- [Exercise input]
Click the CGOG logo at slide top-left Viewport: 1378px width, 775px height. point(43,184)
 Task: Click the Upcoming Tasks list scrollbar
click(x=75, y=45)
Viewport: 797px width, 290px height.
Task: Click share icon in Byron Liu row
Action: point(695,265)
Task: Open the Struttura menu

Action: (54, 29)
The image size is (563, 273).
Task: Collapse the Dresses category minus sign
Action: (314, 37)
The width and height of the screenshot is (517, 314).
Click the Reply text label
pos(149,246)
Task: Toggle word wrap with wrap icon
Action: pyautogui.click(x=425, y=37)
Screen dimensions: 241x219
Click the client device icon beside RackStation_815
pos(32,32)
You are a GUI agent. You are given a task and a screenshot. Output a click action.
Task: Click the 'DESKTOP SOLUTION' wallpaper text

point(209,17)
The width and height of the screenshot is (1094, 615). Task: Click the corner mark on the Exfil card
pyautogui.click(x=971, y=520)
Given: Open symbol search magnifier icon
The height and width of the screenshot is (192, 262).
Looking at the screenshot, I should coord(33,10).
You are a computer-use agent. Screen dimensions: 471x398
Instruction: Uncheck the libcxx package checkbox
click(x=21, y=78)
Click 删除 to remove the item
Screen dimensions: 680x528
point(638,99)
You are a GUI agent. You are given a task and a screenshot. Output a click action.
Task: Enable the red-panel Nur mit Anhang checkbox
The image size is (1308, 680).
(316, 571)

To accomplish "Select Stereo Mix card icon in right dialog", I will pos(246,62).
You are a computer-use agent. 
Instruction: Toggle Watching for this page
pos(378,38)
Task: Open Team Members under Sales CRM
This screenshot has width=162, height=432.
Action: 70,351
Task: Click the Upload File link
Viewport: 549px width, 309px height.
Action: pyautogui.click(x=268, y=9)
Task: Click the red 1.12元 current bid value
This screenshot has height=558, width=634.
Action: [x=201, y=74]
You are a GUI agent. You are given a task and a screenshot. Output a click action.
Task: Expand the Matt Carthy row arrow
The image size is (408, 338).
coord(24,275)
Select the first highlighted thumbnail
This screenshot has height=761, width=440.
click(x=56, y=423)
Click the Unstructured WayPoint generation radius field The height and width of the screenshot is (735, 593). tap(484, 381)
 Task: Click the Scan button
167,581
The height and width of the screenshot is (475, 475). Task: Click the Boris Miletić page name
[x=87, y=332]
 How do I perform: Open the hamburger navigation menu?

- [What the task requires] Please transcribe the listing in its entirety, exactly.

- [Response area]
Click the CGOG logo at slide top-left Viewport: 1378px width, 775px height. point(43,184)
 Task: Click the Upcoming Tasks list scrollbar
click(x=75, y=45)
Viewport: 797px width, 290px height.
Task: Click share icon in Byron Liu row
Action: point(695,265)
Task: Open the Struttura menu

Action: (54, 29)
The image size is (563, 273).
Task: Collapse the Dresses category minus sign
Action: (314, 37)
The width and height of the screenshot is (517, 314).
Click the Reply text label
pos(149,246)
Task: Toggle word wrap with wrap icon
Action: pyautogui.click(x=425, y=37)
Screen dimensions: 241x219
Click the client device icon beside RackStation_815
pos(32,32)
You are a GUI agent. You are given a task and a screenshot. Output a click action.
Task: Click the 'DESKTOP SOLUTION' wallpaper text

point(209,17)
The width and height of the screenshot is (1094, 615). Task: Click the corner mark on the Exfil card
pyautogui.click(x=971, y=520)
Given: Open symbol search magnifier icon
The height and width of the screenshot is (192, 262).
Looking at the screenshot, I should coord(33,10).
You are a computer-use agent. Screen dimensions: 471x398
Instruction: Uncheck the libcxx package checkbox
click(x=21, y=78)
Click 删除 to remove the item
Screen dimensions: 680x528
point(638,99)
You are a GUI agent. You are given a task and a screenshot. Output a click action.
Task: Enable the red-panel Nur mit Anhang checkbox
The image size is (1308, 680).
(316, 571)

To accomplish "Select Stereo Mix card icon in right dialog", I will pos(246,62).
You are a computer-use agent. 
Instruction: Toggle Watching for this page
pos(378,38)
Task: Open Team Members under Sales CRM
This screenshot has width=162, height=432.
Action: 70,351
Task: Click the Upload File link
Viewport: 549px width, 309px height.
Action: pyautogui.click(x=268, y=9)
Task: Click the red 1.12元 current bid value
This screenshot has height=558, width=634.
Action: [x=201, y=74]
You are a GUI agent. You are given a task and a screenshot. Output a click action.
Task: Expand the Matt Carthy row arrow
The image size is (408, 338).
coord(24,275)
Select the first highlighted thumbnail
This screenshot has height=761, width=440.
click(x=56, y=423)
Click the Unstructured WayPoint generation radius field The height and width of the screenshot is (735, 593). tap(484, 381)
 Task: Click the Scan button
167,581
The height and width of the screenshot is (475, 475). Task: Click the Boris Miletić page name
[x=87, y=332]
 How do I perform: Open the hamburger navigation menu?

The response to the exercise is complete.